A Múmia é o tipo de aventura que se contenta em ser uma homenagem descarada aos seriados B de matinê, com a direção de Stephen Sommers mais preocupada em empilhar sequências de ação exageradas e piadas previsíveis do que em construir qualquer resquício de tensão ou originalidade. O tom é leve, quase infantil, confiando no carisma de Brendan Fraser para disfarçar a falta de profundidade. Já Piratas do Caribe, sob o comando de Gore Verbinski, eleva o material de parque temático a algo com ambições genuinamente cinematográficas; há uma preocupação em criar atmosfera, em equilibrar o humor excêntrico de Depp com uma ameaça supernatural palpável, em dar um peso visual e emocional que A Múmia sequer sonhava em alcançar. É a diferença entre um brinquedo barulhento e uma ópera-rock de piratas.
Para A Múmia, a 'vibe' ideal é de domingo chuvoso, quando o cérebro exige o mínimo esforço e a nostalgia de um tempo em que efeitos especiais duvidosos ainda nos enganavam faz bem ao ego. É um filme para ser assistido enquanto se navega pelo celular, ou como pano de fundo para arrumar a casa. Piratas do Caribe, por outro lado, exige um pouco mais de atenção e entrega. É o tipo de espetáculo para uma noite de pipoca com os amigos, talvez até um encontro, desde que seu parceiro aprecie um bom sotaque britânico e a teatralidade exagerada. Não é para uma crise existencial, mas certamente para um momento em que você precisa de uma fuga épica e bem produzida da realidade, sem ter que pensar *demais* nos seus problemas.

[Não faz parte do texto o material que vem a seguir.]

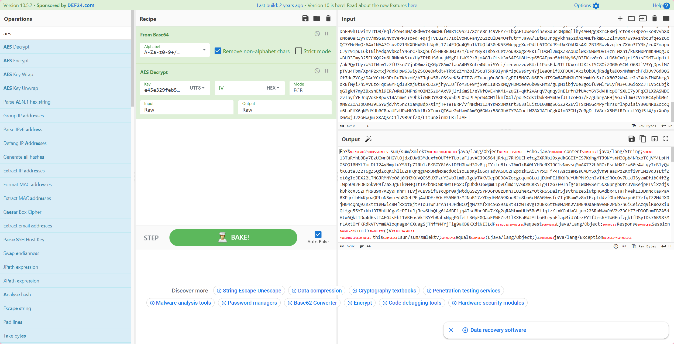The width and height of the screenshot is (674, 344).
Task: Add a new input tab
Action: coord(620,18)
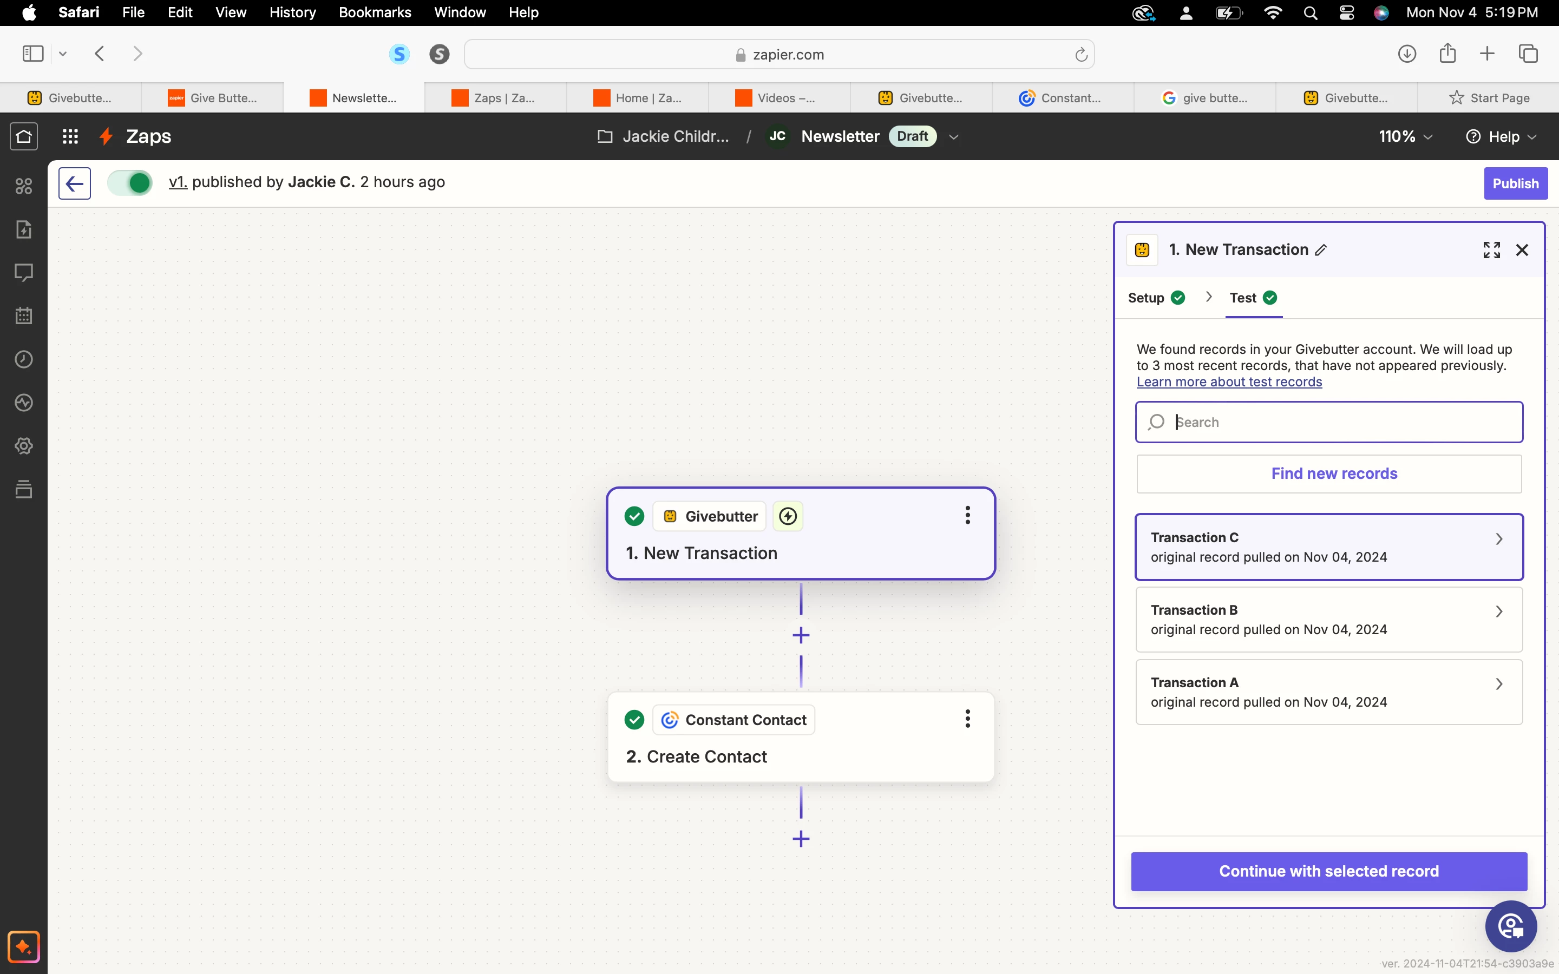Select the Transaction B record
The height and width of the screenshot is (974, 1559).
1328,620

Conclusão:Ora, para qual deles eu, um crítico com paladar tão apurado quanto a minha impaciência, dedicaria meu tempo hoje? Sem hesitar, Piratas do Caribe: A Maldição do Pérola Negra. A Múmia é um artefato curioso, mas seu encanto se esvai tão rápido quanto a areia no deserto. Piratas, mesmo com suas pretensões e o rascunho de uma franquia que se tornaria exaustiva, ainda mantém a magia de um verdadeiro conto de aventura, sustentado por atuações memoráveis e uma direção que se recusava a ser apenas competente. Um é uma curiosidade; o outro, um marco, ainda que um marco com cheiro de mofo e rum.